Aim =>
Reproduce the data below with every instance of "Image resolution" replaced by "Picture dimensions", leaving everything else unchanged. Omit the pictures from your reply.

Extracted material =>
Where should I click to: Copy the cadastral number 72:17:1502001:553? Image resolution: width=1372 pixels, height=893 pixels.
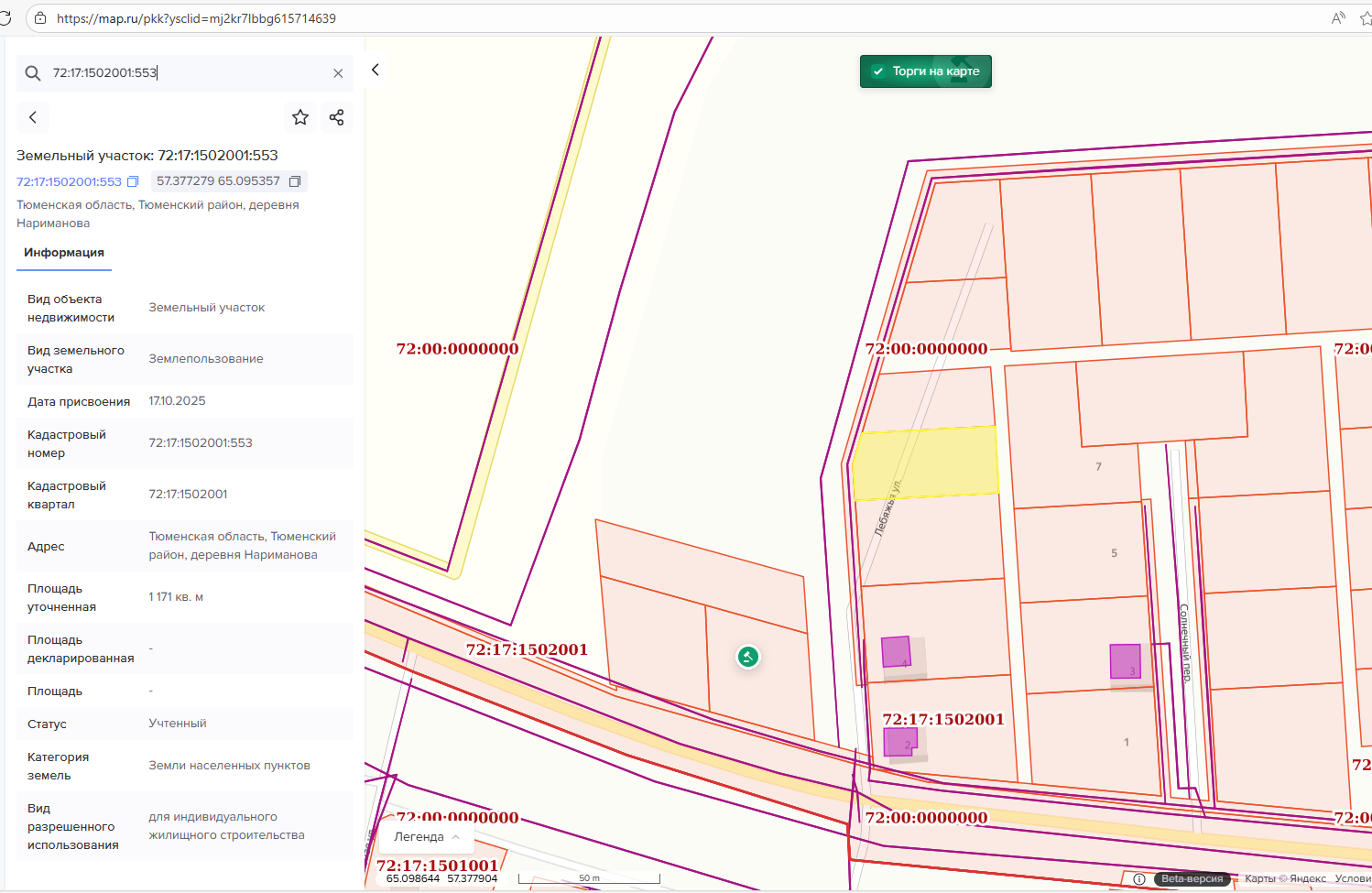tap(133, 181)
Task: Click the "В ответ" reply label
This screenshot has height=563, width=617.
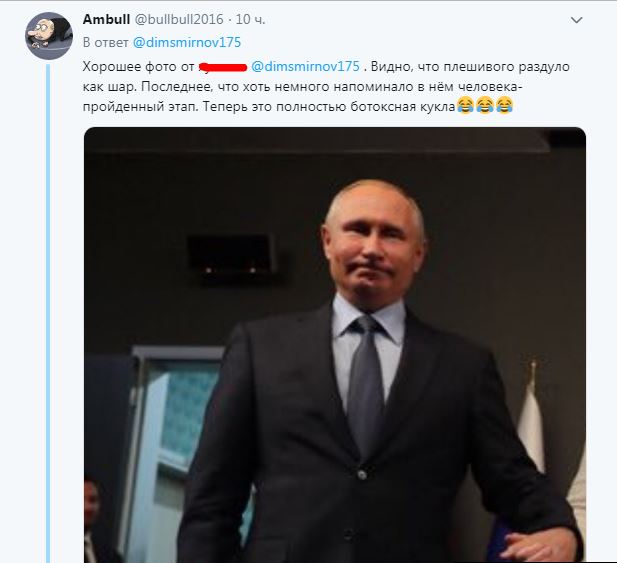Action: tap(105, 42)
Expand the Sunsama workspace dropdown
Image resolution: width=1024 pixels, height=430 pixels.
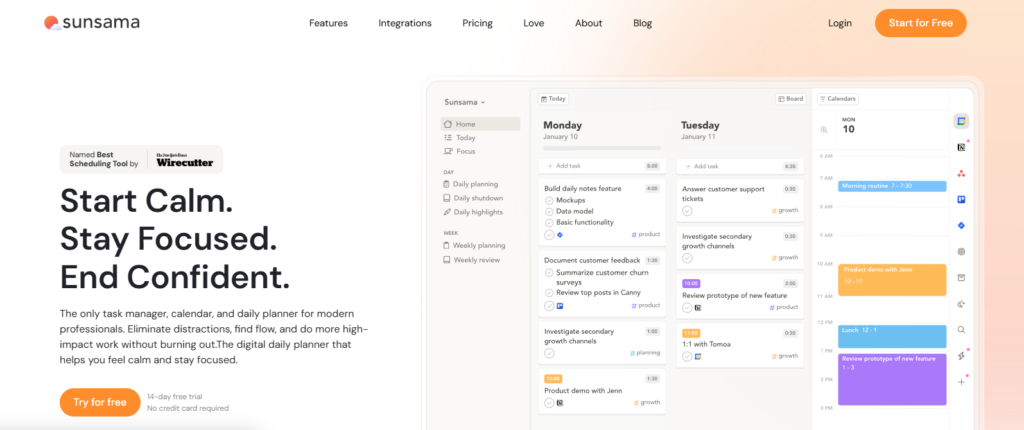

Task result =>
Where should I click to: Copy the cadastral number 72:17:1502001:553? Picture dimensions: width=1372 pixels, height=893 pixels.
tap(133, 181)
Task: Click the "В ответ" reply label
This screenshot has height=563, width=617.
Action: tap(105, 42)
Expand the Sunsama workspace dropdown
Picture dimensions: width=1024 pixels, height=430 pixels.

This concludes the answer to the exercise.